“Apa? Kamu gila? Itu sangat berbahaya! Kamu bisa mati!” Emily berteriak, ia merasa takut.
“Tidak apa-apa. Aku rela mati demi kamu. Demi Aceh. Demi dunia.” sahutku menenangkan Emily dengan lembut.
“Jangan bilang begitu. Jangan lakukan itu. Tolong, jangan tinggalkan aku sendiri.” pinta Emily merengek padaku dengan perasaan sedih.
“Maaf, Emily. Aku harus melakukannya. Ini satu-satunya cara. Ini pilihan yang terbaik.” Aku meminta maaf pada Emily, aku harap ia memaafkanku dengan ikhlas.
“Tidak, tidak, tidak! Aku tidak mau! Aku tidak setuju! Aku tidak rela!” Emily menolakku keras.
“Emily, aku mencintaimu. Selalu ingat itu. Selalu ingat aku. Selalu ingat kita.” Aku mencium Emily untuk yang terakhir kalinya.
“Frank, aku juga mencintaimu. Tapi jangan pergi. Jangan tinggalkan aku. Jangan buat aku kehilangan kamu.” Emily memelukku sangat erat.
“Hei, kalian berdua! Cukup sudah drama kalian! Ayo cepat naik mobil! Kita harus segera berangkat! Waktu kita tidak banyak lagi!” teriak Snouck Hurgronje memanggil kami berdua dengan perasaan kesal.

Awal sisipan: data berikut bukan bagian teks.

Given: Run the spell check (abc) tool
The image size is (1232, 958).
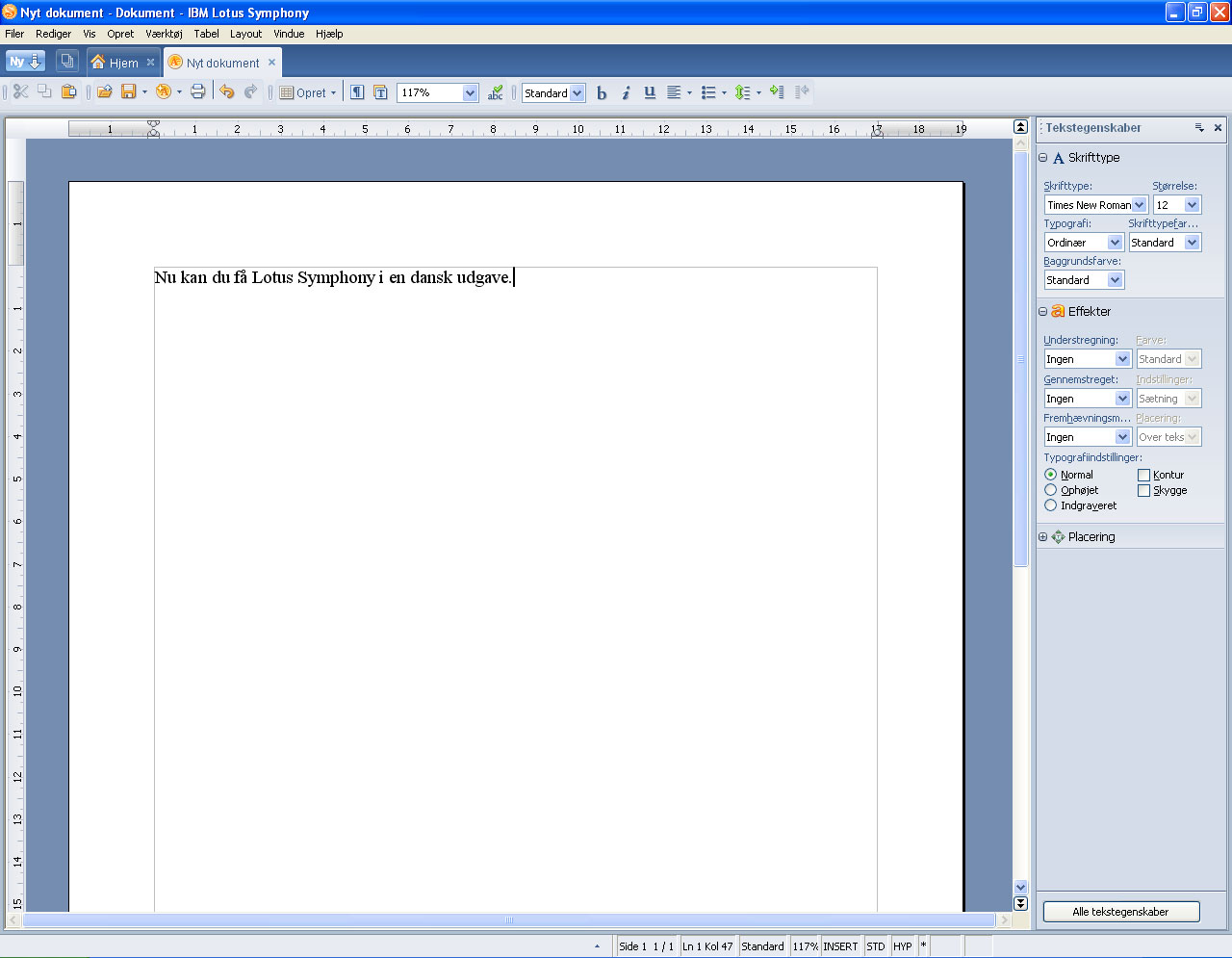Looking at the screenshot, I should [x=495, y=92].
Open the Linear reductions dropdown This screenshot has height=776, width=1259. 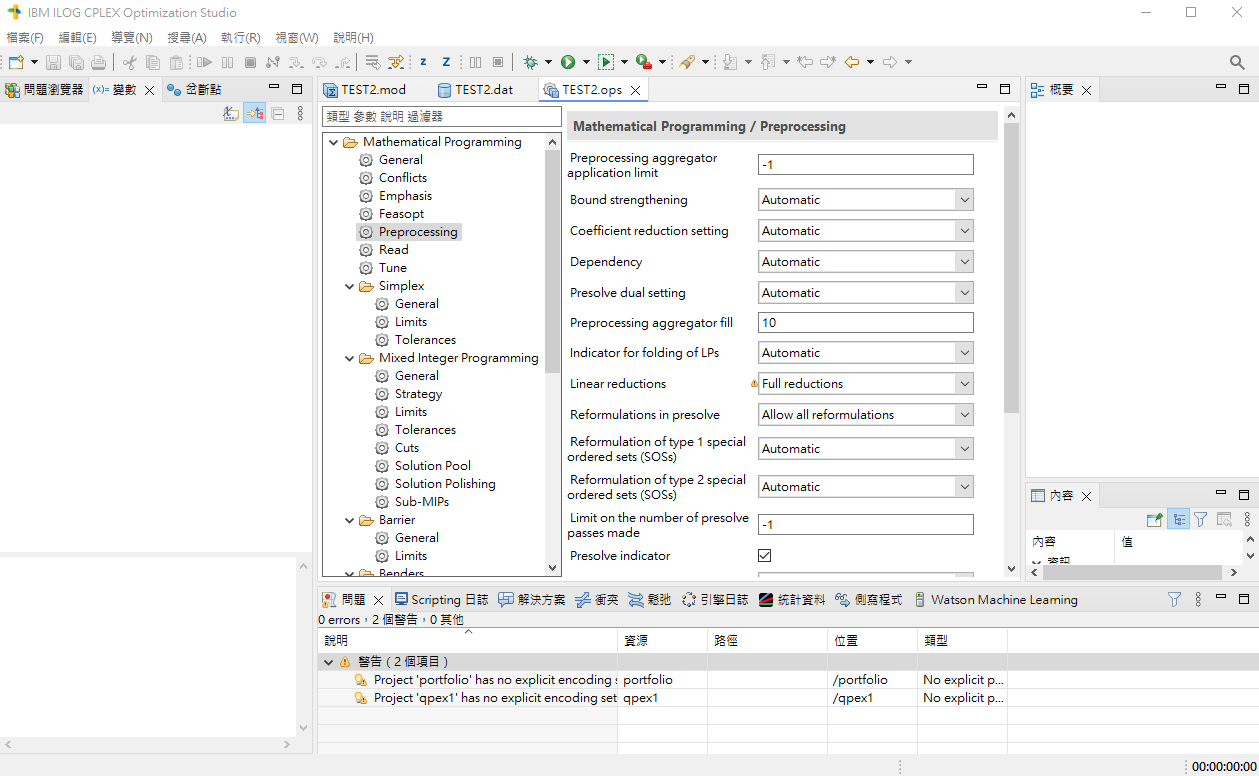point(865,384)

“Sialan! Dia mengganggu kita lagi! Dia selalu mengganggu kita! Dia harus dihentikan! Dia harus dibunuh!” Aku melepaskan pelukan Emily, aku segera berlari menuju Snouck Hurgronje yang sudah menungguku.

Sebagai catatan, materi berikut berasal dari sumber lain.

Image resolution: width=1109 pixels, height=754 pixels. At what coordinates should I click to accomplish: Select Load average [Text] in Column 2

“Frank, tunggu! Jangan pergi! Jangan lakukan itu! Kembalilah ke sini!” teriak Emily sambil mengejarku panik.
Aku segera merebut bungkusan yang sedang ia pegang. “Apa? Apa yang kamu lakukan? Apa yang kamu mau? Lepaskan tanganmu dari bungkusan itu!” bentaknya, ia kaget melihatku berlari mendekatinya dan merebut bungkusan itu dari tangannya.